What To Do When A Coworker Is In A Crisis


Real life happens all the time and work is only one component of it. We’re born, we die, and a lot of stuff happens to us in between, good and bad alike. A lot of it even happens to us while we’re at the office.

Rocky moments, from the romantic and emotional to the medical (or maybe even criminal) can manifest in a flash to derail an otherwise productive employee or colleague. What do you do when the personal meets the professional in an unavoidable way?

Determine if any action is needed. How well do you know this person? Just answering that question allows you to determine the spectrum of appropriate action. Are you close enough to drive them home? Are you friendly enough to pay for a couple beers after work? The personal-professional line can be blurry as ever, but this is to your advantage in someone else’s hard situation. As you are members of a team, you ought to be able to find reasonable ways to help each other when the going gets tough on a personal level.

Avoid the empty sentiments. These are phrases like “Let me know what I can do” that suggest personal interest or care in another person without actually achieving anything. It’s a cop-out, a gesture at best that won’t really do much. Instead, focus on actions. What can you do to make this person’s life better right now, today?

Err on the side of not asking questions. Let this person share only what he or she is comfortable sharing. Your job is not to babysit or tease out some gossipy story, but it can be to serve as a sounding board. Let this person disclose specifics at their own rate.

Start some sort of support system if it gets bad. Find one or two other people in the office who are humanly friendly enough to help shoulder a burden. With more people working together for the benefit of another, it’s easier on each individual. There is still the daily business function to attend to, but focusing all attention on this can be unhealthier in the long run. Drive a happy balance between formality and friendliness.

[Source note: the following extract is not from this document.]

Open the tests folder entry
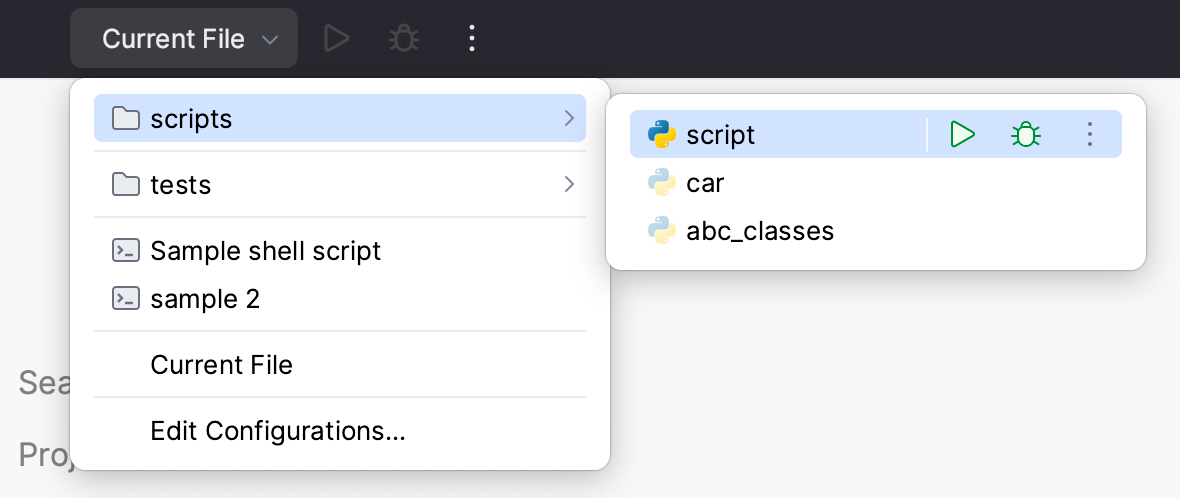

Know when you can’t solve another’s problem. If a situation gets especially bad, to the point that someone else’s life is in danger, it’s time to back off and find some professional help. Whatever the source of the problem is, its solution is not going to be found at work.

In summation, you ought to opt for being friendly and available your coworkers who may be struggling. But only to a point. It’s not only important to remember you can’t solve every personal problem, but it’s dangerous to think otherwise.